== Segment start ==

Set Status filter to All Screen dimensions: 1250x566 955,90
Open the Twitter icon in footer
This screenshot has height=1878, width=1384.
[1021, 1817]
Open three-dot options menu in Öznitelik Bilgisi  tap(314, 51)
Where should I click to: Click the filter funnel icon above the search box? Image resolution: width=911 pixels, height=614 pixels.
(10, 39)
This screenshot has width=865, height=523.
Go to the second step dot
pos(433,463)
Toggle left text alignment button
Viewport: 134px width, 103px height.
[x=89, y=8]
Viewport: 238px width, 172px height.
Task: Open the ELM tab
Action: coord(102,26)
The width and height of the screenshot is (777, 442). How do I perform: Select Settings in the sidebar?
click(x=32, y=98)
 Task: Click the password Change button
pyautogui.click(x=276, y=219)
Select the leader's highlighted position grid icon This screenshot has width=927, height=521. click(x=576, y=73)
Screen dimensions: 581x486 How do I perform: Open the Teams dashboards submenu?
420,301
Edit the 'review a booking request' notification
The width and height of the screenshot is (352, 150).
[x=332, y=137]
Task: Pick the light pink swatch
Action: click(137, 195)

== Segment end ==

### Exercise aim
Each entry shown above should be transcribed exactly as written.

### Response to this exercise
Set Status filter to All Screen dimensions: 1250x566 955,90
Open the Twitter icon in footer
This screenshot has height=1878, width=1384.
[1021, 1817]
Open three-dot options menu in Öznitelik Bilgisi  tap(314, 51)
Where should I click to: Click the filter funnel icon above the search box? Image resolution: width=911 pixels, height=614 pixels.
(10, 39)
This screenshot has width=865, height=523.
Go to the second step dot
pos(433,463)
Toggle left text alignment button
Viewport: 134px width, 103px height.
[x=89, y=8]
Viewport: 238px width, 172px height.
Task: Open the ELM tab
Action: coord(102,26)
The width and height of the screenshot is (777, 442). How do I perform: Select Settings in the sidebar?
click(x=32, y=98)
 Task: Click the password Change button
pyautogui.click(x=276, y=219)
Select the leader's highlighted position grid icon This screenshot has width=927, height=521. click(x=576, y=73)
Screen dimensions: 581x486 How do I perform: Open the Teams dashboards submenu?
420,301
Edit the 'review a booking request' notification
The width and height of the screenshot is (352, 150).
[x=332, y=137]
Task: Pick the light pink swatch
Action: click(137, 195)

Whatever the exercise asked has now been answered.